Comecei a voltar a escrever em papel margeado pelo qual sempre tive uma paixão incomparável e deleitante e incorruptível desde que (...), desde que descobri que vivo dependente da complacência da alma e me tornei entusiasta da metafísica. Mas fiquei tão impregnado de mim mesmo que precisei me desgarrar e resolvi me aventurar na modernidade proporcionada pela máquina de datilografar, o que me aconteceu no momento em que estava por encerrar mais um ciclo da minha vida e que ansiava avidamente a descoberta de alguma coisa nova, mesmo sabendo que até que se internalize a ideia do novo vai-se até o limbo para ver se se suporta a ansiedade.

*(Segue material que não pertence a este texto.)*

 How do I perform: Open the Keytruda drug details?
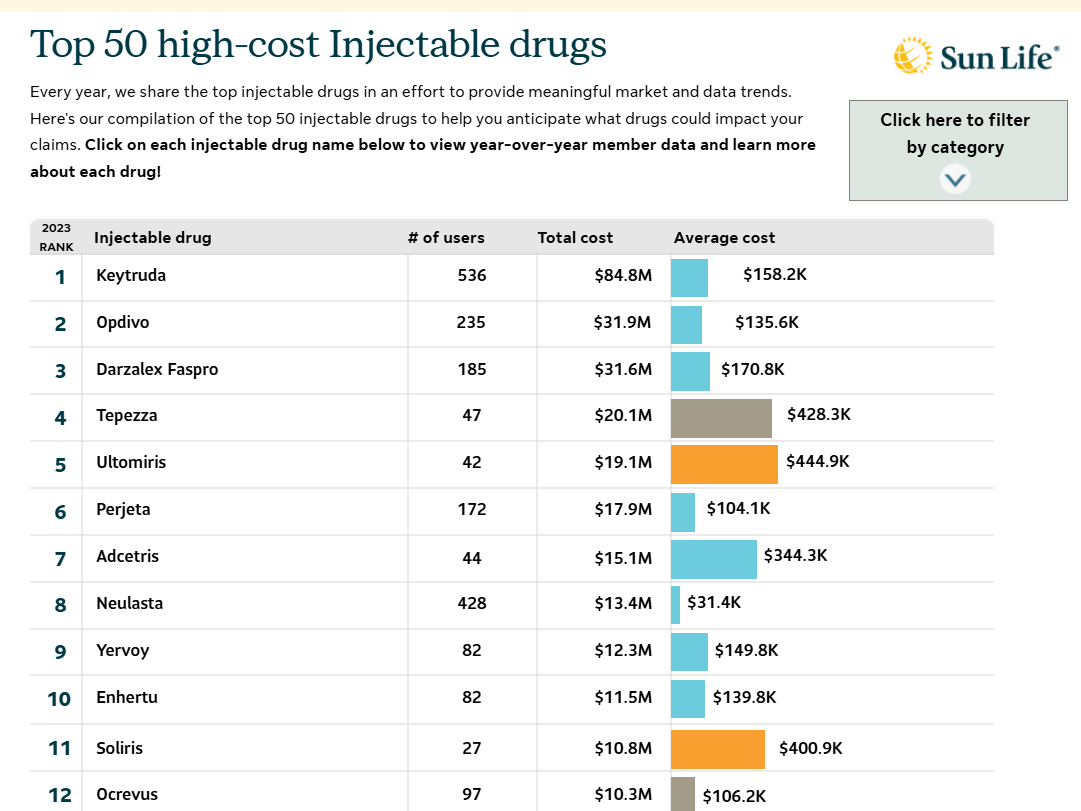pos(131,275)
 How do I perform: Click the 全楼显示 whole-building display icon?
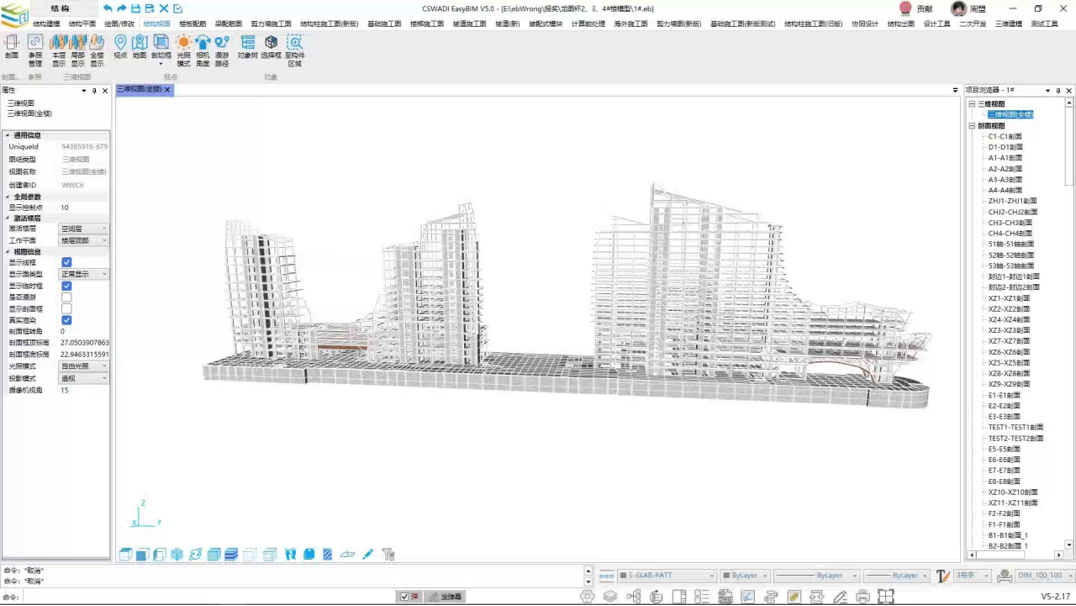pyautogui.click(x=97, y=43)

Precisava sentir o prazer como o de quem morde uma manga e tem todo o caldo amarelo escorrendo pelo pescoço e fazendo cada pelo se ouriçar abruptamente; e poucas coisas guardam esse prazer. É preciso coragem para procurar. Então a máquina era isso. O que mais me faz é aquele barulho que é uma espécie de frenesi avisando "olha, você está vivo (neste mundo infernal) por mais que não queira". Era o que me fazia ficar ali todos os dias, impreterivelmente às quatro da tarde, porque o som de cada tecla era o anúncio de mim mesmo, o eu que saia aos poucos com a força bruta de todos os movimentos mesclados ao terror e à hesitação da rotina turbulenta, ansiosa, arfante, vacilante. Era o prazer da liberdade violenta por instantes. Uma liberdade mesclada a uma libertinagem adolescente que pouco apareceu na época que morei no Recife.
Diferente da máquina, o papel já é um extensão de mim, naturalmente. Então trocávamos de lugar constantemente, o que me permitia viver com mais delicadeza, às vezes me deixar e ser alguém com mais liberdade por mais tempo, liberdade digna, plena, e não desperdiçada. De um jeito que se esquece que você é alguém e simplesmente vive. Quando não me suporto mais é o papel que se torna quem ou o que preciso ser. E não preciso ter medo das consequências - que não são poucas - de toda a exacerbação da liberdade que sonho. É minha própria vida entrando e saindo através do meu próprio corpo.
Guardei isto durante cinco meses, mas só tive coragem de contar agora, porque algumas coisas precisam de um brio grande demais para serem expostas.